The way I remember it, the air was hot and still. These were the Florida summers of my childhood, after all. It was wet even when it wasn’t raining. When it did rain—which was every afternoon at 4 o’clock –steam would rise and sizzle off the sidewalk and driveway. Then the sun would return with less force, but the mosquitoes made up for the sun backing off. It was brutal.

That didn’t stop us, though. My neighborhood girlfriend and I set up a car wash in my driveway and waited there for customers each summer. Our sign was a chalkboard that read “CAR WASH” in our fanciest, swirliest, girliest writing. Our clientele consisted of the last stay-at-home moms of the 80’s. They were a dying breed even back then, but there were a few who passed, felt sorry enough, and turned around. We washed, Windexed, and vacuumed for two bucks, which was a great deal even considering inflation and the fact that scrawny ten-year-olds were the ones wielding the elbow grease.

After our first customer of the day left, we’d close up shop. Splitting the two bucks one-and-one, we’d hop on our bikes and race to the convenience store at the entrance to our neighborhood. We’d blow all our money —me on beef jerky and a popsicle, her on a Laffy Taffy—and ride home. On the way home, we’d pedal slowly, while I caught the drips off my twin-pop.

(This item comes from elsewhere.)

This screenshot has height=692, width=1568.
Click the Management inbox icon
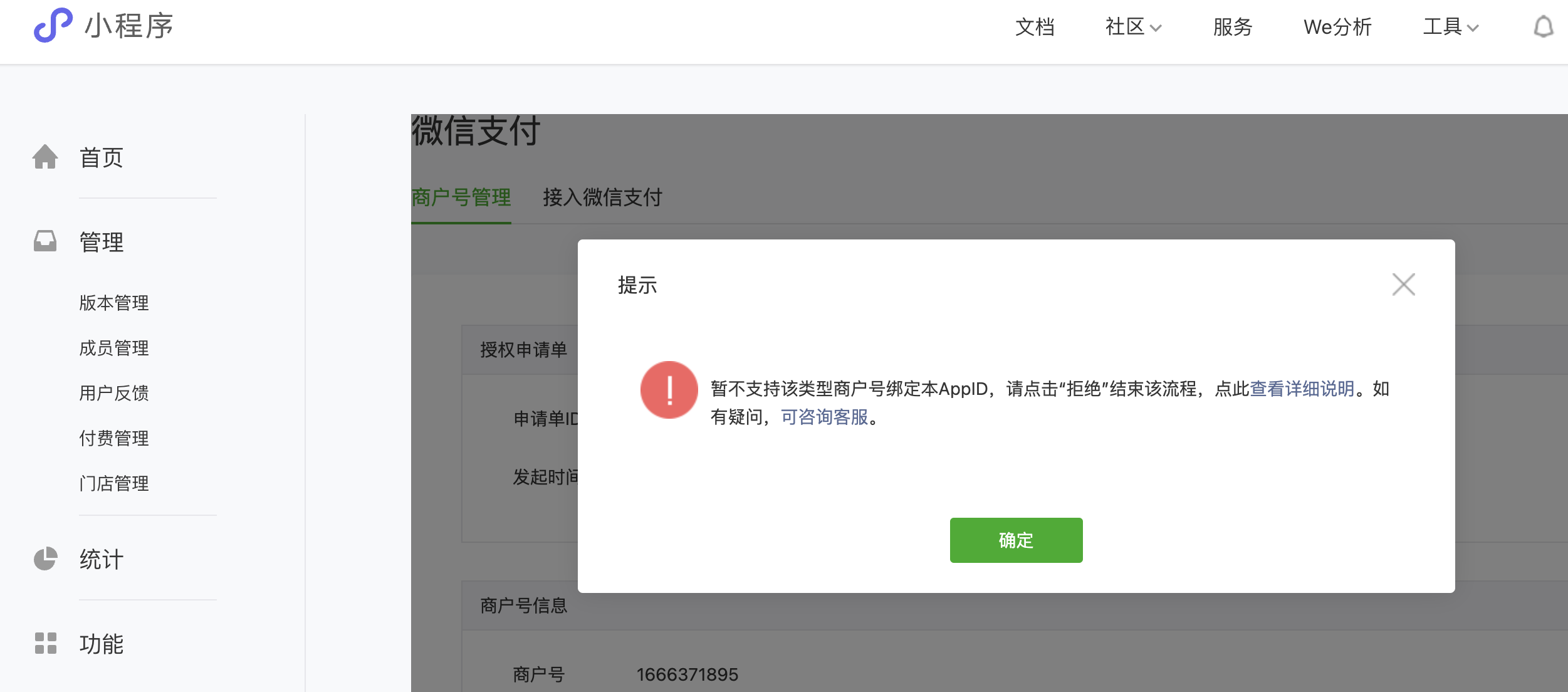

Alongside our car wash business, we tried lemonade stands and mowing lawns. Both yielded pathetic returns. It wasn’t until I turned eleven and got my first babysitting job that business started to pick up. I became popular and continued to be all the way through college. Once, three moms in a cul-de-sac collaborated to have me watch all their children full-time for the whole summer. I was only fourteen. Desperate housewives existed back then; they always have.

It wasn’t good enough to work all day; when someone called in the evening, I’d take that job too, falling asleep on someone’s couch sometime after midnight. I worked a lot, not understanding that there’d be plenty of time to do that later. But I had other reasons too, so in some ways, it was a good thing.

Besides the fact that I was not mature enough to raise other people’s children, there was another annoying part of the job. Before I got my driver’s license, I had to catch a ride home from whomever I was working for. Nine times out of ten, the parent or boyfriend was drunk. They’d hunch over the steering wheel every time, drive 10 mph, and tell me stories that I didn’t want to know. Even back then, I despised drunk drivers, as I’d known a few cases up close and personal already. It never occurred to me to opt out of the situation because like the summer air, it was all just a part of living.